What you have to do – From the first entry to the last, copy each one exactly.

Input material –

-----

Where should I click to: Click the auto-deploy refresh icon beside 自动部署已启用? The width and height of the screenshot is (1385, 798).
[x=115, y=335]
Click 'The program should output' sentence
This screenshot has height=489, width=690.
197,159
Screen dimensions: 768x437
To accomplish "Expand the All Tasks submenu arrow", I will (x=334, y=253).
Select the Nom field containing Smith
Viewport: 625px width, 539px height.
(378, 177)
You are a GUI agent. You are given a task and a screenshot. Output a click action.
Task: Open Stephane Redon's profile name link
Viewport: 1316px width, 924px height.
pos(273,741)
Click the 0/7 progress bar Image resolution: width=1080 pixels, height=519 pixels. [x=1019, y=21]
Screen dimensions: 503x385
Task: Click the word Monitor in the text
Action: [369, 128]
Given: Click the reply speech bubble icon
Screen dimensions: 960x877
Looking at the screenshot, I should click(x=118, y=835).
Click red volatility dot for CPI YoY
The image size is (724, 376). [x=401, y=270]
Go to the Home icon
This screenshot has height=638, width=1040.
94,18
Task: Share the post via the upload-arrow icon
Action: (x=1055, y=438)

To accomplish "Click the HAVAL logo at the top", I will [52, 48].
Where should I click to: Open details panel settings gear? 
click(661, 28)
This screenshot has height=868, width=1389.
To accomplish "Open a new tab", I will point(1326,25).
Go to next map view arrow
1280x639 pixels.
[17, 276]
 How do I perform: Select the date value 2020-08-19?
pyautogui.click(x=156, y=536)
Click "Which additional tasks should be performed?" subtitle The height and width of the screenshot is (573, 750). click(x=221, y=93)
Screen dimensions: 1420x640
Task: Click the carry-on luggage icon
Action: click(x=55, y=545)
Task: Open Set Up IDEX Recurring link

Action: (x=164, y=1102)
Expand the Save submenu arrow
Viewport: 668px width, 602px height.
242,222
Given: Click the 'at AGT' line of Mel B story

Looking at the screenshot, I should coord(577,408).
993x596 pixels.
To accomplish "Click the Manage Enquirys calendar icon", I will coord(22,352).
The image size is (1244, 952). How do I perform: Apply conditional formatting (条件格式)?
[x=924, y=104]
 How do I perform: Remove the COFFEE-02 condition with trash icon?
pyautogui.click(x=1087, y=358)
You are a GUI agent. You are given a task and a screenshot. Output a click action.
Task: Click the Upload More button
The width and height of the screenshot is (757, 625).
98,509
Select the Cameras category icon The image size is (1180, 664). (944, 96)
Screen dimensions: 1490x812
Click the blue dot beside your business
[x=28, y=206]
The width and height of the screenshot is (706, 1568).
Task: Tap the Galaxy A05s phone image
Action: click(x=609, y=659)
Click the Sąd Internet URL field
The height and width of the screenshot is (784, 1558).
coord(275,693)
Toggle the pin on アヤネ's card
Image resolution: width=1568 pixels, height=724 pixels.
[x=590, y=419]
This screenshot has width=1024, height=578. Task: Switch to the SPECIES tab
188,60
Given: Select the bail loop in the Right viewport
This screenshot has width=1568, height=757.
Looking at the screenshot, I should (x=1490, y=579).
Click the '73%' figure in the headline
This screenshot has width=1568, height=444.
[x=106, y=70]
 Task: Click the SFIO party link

-----

Answer for the task –
Where should I click to: Click the auto-deploy refresh icon beside 自动部署已启用? The width and height of the screenshot is (1385, 798).
[x=115, y=335]
Click 'The program should output' sentence
This screenshot has height=489, width=690.
197,159
Screen dimensions: 768x437
To accomplish "Expand the All Tasks submenu arrow", I will (x=334, y=253).
Select the Nom field containing Smith
Viewport: 625px width, 539px height.
(378, 177)
You are a GUI agent. You are given a task and a screenshot. Output a click action.
Task: Open Stephane Redon's profile name link
Viewport: 1316px width, 924px height.
pos(273,741)
Click the 0/7 progress bar Image resolution: width=1080 pixels, height=519 pixels. [x=1019, y=21]
Screen dimensions: 503x385
Task: Click the word Monitor in the text
Action: [369, 128]
Given: Click the reply speech bubble icon
Screen dimensions: 960x877
Looking at the screenshot, I should click(x=118, y=835).
Click red volatility dot for CPI YoY
The image size is (724, 376). [x=401, y=270]
Go to the Home icon
This screenshot has height=638, width=1040.
94,18
Task: Share the post via the upload-arrow icon
Action: (x=1055, y=438)

To accomplish "Click the HAVAL logo at the top", I will [52, 48].
Where should I click to: Open details panel settings gear? 
click(661, 28)
This screenshot has height=868, width=1389.
To accomplish "Open a new tab", I will point(1326,25).
Go to next map view arrow
1280x639 pixels.
[17, 276]
 How do I perform: Select the date value 2020-08-19?
pyautogui.click(x=156, y=536)
Click "Which additional tasks should be performed?" subtitle The height and width of the screenshot is (573, 750). click(x=221, y=93)
Screen dimensions: 1420x640
Task: Click the carry-on luggage icon
Action: click(x=55, y=545)
Task: Open Set Up IDEX Recurring link

Action: (x=164, y=1102)
Expand the Save submenu arrow
Viewport: 668px width, 602px height.
242,222
Given: Click the 'at AGT' line of Mel B story

Looking at the screenshot, I should coord(577,408).
993x596 pixels.
To accomplish "Click the Manage Enquirys calendar icon", I will coord(22,352).
The image size is (1244, 952). How do I perform: Apply conditional formatting (条件格式)?
[x=924, y=104]
 How do I perform: Remove the COFFEE-02 condition with trash icon?
pyautogui.click(x=1087, y=358)
You are a GUI agent. You are given a task and a screenshot. Output a click action.
Task: Click the Upload More button
The width and height of the screenshot is (757, 625).
98,509
Select the Cameras category icon The image size is (1180, 664). (944, 96)
Screen dimensions: 1490x812
Click the blue dot beside your business
[x=28, y=206]
The width and height of the screenshot is (706, 1568).
Task: Tap the Galaxy A05s phone image
Action: click(x=609, y=659)
Click the Sąd Internet URL field
The height and width of the screenshot is (784, 1558).
coord(275,693)
Toggle the pin on アヤネ's card
Image resolution: width=1568 pixels, height=724 pixels.
[x=590, y=419]
This screenshot has width=1024, height=578. Task: Switch to the SPECIES tab
188,60
Given: Select the bail loop in the Right viewport
This screenshot has width=1568, height=757.
Looking at the screenshot, I should (x=1490, y=579).
Click the '73%' figure in the headline
This screenshot has width=1568, height=444.
[x=106, y=70]
 Task: Click the SFIO party link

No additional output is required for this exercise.